Facciamo alcuni esempi, tratti dalle mie sedute di Biopsicogenealogia.

  • Un uomo che non si sentiva molto bene è stato salvato perché sua moglie si è preoccupata e l’ha portato dal medico, nonostante le sue reticenze. Aveva una peritonite acuta ma tutto si è risolto per il meglio. Perché è stato preso in tempo. Preoccuparsi può diventare così un programma biologico vitale. Finché non si libera da questo programma, la persona portatrice rischia di non sapere cos’è la serenità, anche in situazioni di totale sicurezza.
  • Anche comportamenti considerati socialmente sbagliati possono derivare da programmi biologici. Una donna durante la guerra ha mentito nel corso di un interrogatorio riuscendo a salvare cinquanta persone. Dire bugie può diventare un programma vitale inconscio. Ottenere la verità da una persona che porta in sé questo programma è davvero difficile: non lo fa attivamente, è spontaneamente portata a distorcere la realtà e omettere alcuni fatti.
  • Pensiamo alle famiglie nelle quali più di un componente viola la legge. È possibile che nel loro albero genealogico qualcuno abbia salvato molte persone, o la propria vita, non rispettando la legge all’interno di un regime dittatoriale. E così via.

Quando la soluzione non è stata raggiunta

Se il dramma vissuto dall’antenato è stato senza soluzione, i discendenti continueranno a viverne le conseguenze fino a quando non si identifica finalmente una possibile soluzione.

Facciamo qualche esempio, sempre tratto dalla mia esperienza professionale.

  • O magari un bambino è morto durante la notte e i genitori hanno vissuto il dolore di non averlo sentito, perché dormivano. Coloro che, nelle generazioni successive, ereditano questo dolore, potrebbero soffrire di insonnia. L’insonnia in questo caso è un programma biologico inconscio sensato: permette di rimanere vigili, vegliare il bambino e salvarlo per tempo.
  • In un’altra famiglia due persone sono morte a causa di un incidente in macchina sulla strada per le vacanze. Nelle generazioni successive tanti individui sembrano morbosamente attaccati al proprio lavoro, incapaci di prendersi una pausa. Le ragioni sono incomprensibili perché inconsce, ma un motivo c’è sempre…

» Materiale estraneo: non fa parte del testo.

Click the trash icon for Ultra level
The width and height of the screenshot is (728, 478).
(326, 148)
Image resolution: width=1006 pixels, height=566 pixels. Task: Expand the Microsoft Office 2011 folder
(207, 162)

Le ragioni sono incomprensibili perché inconsce, ma un motivo c’è sempre

I programmi biologici privano della libertà di scelta

Quando la situazione problematica stressante è presente, la consapevolezza di quanto sta accadendo permette di sapere in quale direzione agire concretamente per risolverla. Così si scioglie lo stress e si libera il corpo dal compito di trovare una soluzione creando sintomi e malattie.

Se invece il problema vissuto è legato a una situazione del passato, personale o genealogico, diventare consapevoli, accogliere il problema può bastare a sciogliere il nodo e liberarti dal programma biologico. Ciò permette, grazie alla Biopsicogenealogia, di recuperare la libertà di scelta. Potrai andare in vacanza o lavorare senza sosta, avere figli oppure no, preoccuparti o essere sereno, dire la verità o mentire eccetera.

Ogni nostra azione è influenzata dai programmi inconsci ereditati dai nostri antenati. Questo è un concetto chiave al cuore della Biopsicogenealogia. Se si apre la mente a questo punto di vista diventa superfluo giudicare bene o male se stessi o un’altra persona per i suoi comportamenti.

Hai in te comportamenti, modi di fare e di sentire che ti piacciono? Puoi ringraziare i tuoi antenati per i programmi biologici portatori di positività che hai ereditato. Se al contrario manifesti comportamenti che ostacolano la tua crescita, la tua felicità e il tuo benessere puoi lavorare su te stesso sfruttando i principi della Biopsicogenealogia, per sciogliere alcuni ostacoli e guadagnare consapevolezza, libertà e salute.